Classic Pad Thai
This classic Thai take‐out can easily be made at home. Once the ingredients are prepared, it takes only about 10 minutes of actual cooking time.
- 8 oz flat rice noodles
- ⅓ cup Thai sweet chili sauce
- 3 Tbsp oyster sauce
- 3 Tbsp lime juice
- 2 Tbsp fish sauce
- 1 Tbsp ketchup
- 2 tsp soy sauce
- 3 cloves garlic, minced
- 1 Tbsp minced fresh gingerroot
- 1 tsp packed brown sugar
- 6 Tbsp canola oil
- ½ lb medium shrimp, peeled, deveined and tails removed, patter dry
- 6 oz drained cubed firm tofu, patted dry
- ¼ tsp salt
- 4 eggs, beaten
- 1 cup bean sprouts
- 2 green onions, finely chopped
- ½ cup finely chopped toasted peanuts
- ½ cup fresh cilantro leaves, lightly packed
- 4 lime wedges
- 8 Thai chilies
- Place noodles in large, heatproof bowl; top with boiling water. Cover and let stand for 10 minutes. Drain well and refresh under cold running water.
- Whisk together sweet chili sauce, oyster sauce, lime juice, fish sauce, ketchup, soy sauce, garlic, ginger and sugar; set aside.
- In wok or large non‐stick skillet, heat 2 Tbsp (30 mL) of the oil over medium‐high heat; stir‐fry shrimp until they start to turn pink, approximately 1 or 2 minutes. Transfer to plate.

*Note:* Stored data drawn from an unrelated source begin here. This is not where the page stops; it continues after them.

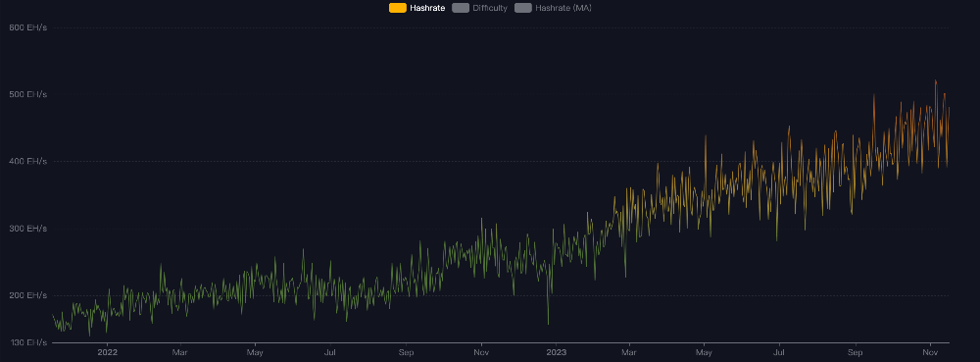
Task: Select the 2022 label on the time axis
Action: click(x=108, y=352)
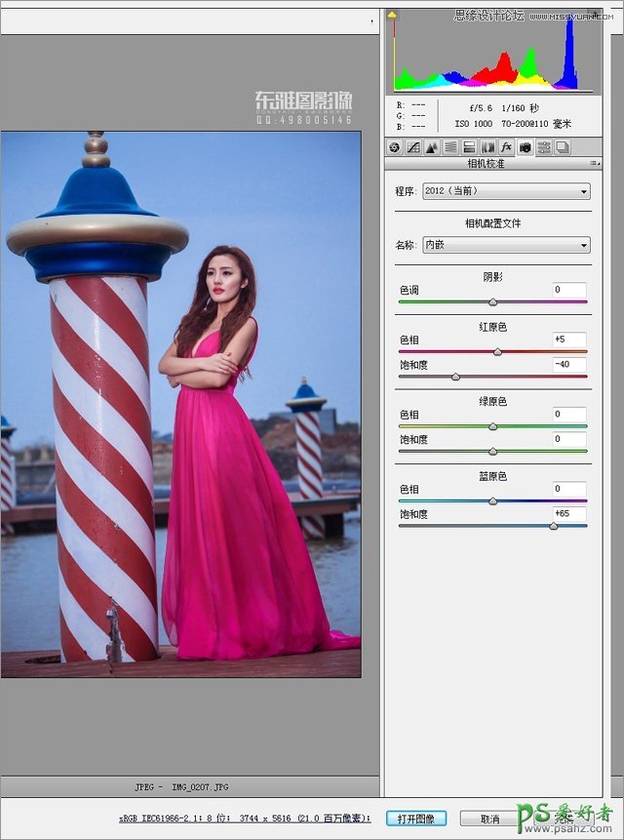Switch to the Tone Curve panel
This screenshot has height=840, width=624.
pyautogui.click(x=413, y=147)
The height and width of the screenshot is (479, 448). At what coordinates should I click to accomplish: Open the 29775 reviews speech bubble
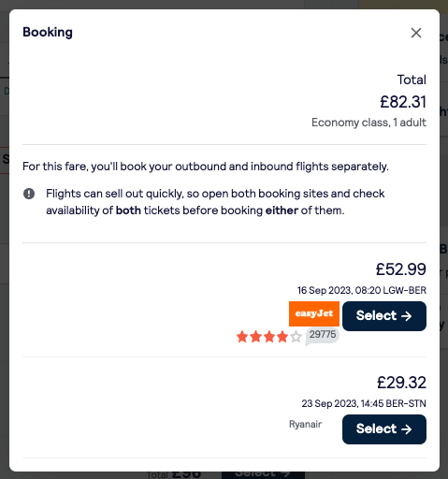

- Add 2 Tbsp (30 mL) oil, tofu and salt to wok; stir‐fry until tofu starts to turn golden, approximately 1 or 2 minutes. Transfer to plate.
- Add remaining oil to wok. Stir in eggs; fry for 1 minute. Add noodles, then sauce; stir‐fry for 3 or 4 minutes. Return tofu and shrimp to wok; stir‐fry until shrimp is cooked through, and noodles are tender and steaming, approximately 1 or 2 minutes.
- Garnish with bean sprouts, green onions, peanuts and cilantro. Serve with lime wedges and Thai chilies.
- Substitute thinly sliced chicken for shrimp if desired.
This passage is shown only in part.